** Opening SOURCE MATERIAL block **

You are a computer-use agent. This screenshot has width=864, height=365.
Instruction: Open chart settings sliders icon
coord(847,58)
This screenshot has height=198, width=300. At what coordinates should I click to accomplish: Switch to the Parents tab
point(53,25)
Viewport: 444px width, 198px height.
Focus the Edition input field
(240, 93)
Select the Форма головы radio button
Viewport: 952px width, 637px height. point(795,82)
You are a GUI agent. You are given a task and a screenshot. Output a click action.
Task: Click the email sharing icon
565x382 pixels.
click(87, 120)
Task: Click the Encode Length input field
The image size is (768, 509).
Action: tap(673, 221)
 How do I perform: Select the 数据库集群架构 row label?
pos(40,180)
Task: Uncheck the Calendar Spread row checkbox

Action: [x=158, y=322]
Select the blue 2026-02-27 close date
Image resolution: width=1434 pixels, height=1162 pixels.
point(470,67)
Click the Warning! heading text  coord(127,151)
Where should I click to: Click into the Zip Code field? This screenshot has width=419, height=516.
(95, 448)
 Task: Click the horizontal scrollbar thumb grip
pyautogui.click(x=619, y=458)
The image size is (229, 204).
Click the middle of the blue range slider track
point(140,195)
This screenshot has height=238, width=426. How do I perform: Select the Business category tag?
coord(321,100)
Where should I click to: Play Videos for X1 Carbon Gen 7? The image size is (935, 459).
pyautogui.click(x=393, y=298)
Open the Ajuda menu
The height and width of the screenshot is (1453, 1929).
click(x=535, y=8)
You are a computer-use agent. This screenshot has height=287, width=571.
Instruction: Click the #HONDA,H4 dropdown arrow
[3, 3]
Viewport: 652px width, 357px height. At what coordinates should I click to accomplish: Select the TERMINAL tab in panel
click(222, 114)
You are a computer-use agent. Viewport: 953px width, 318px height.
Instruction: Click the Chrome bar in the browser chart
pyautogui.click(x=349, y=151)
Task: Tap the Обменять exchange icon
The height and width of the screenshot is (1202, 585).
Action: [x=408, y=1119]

** Closing SOURCE MATERIAL block **

**TASK PROMPT:**
Which lines in the listing hold the word "computer"? Copy them out.

**RESPONSE TO THE TASK:**
You are a computer-use agent. This screenshot has width=864, height=365.
You are a computer-use agent. This screenshot has height=287, width=571.
You are a computer-use agent. Viewport: 953px width, 318px height.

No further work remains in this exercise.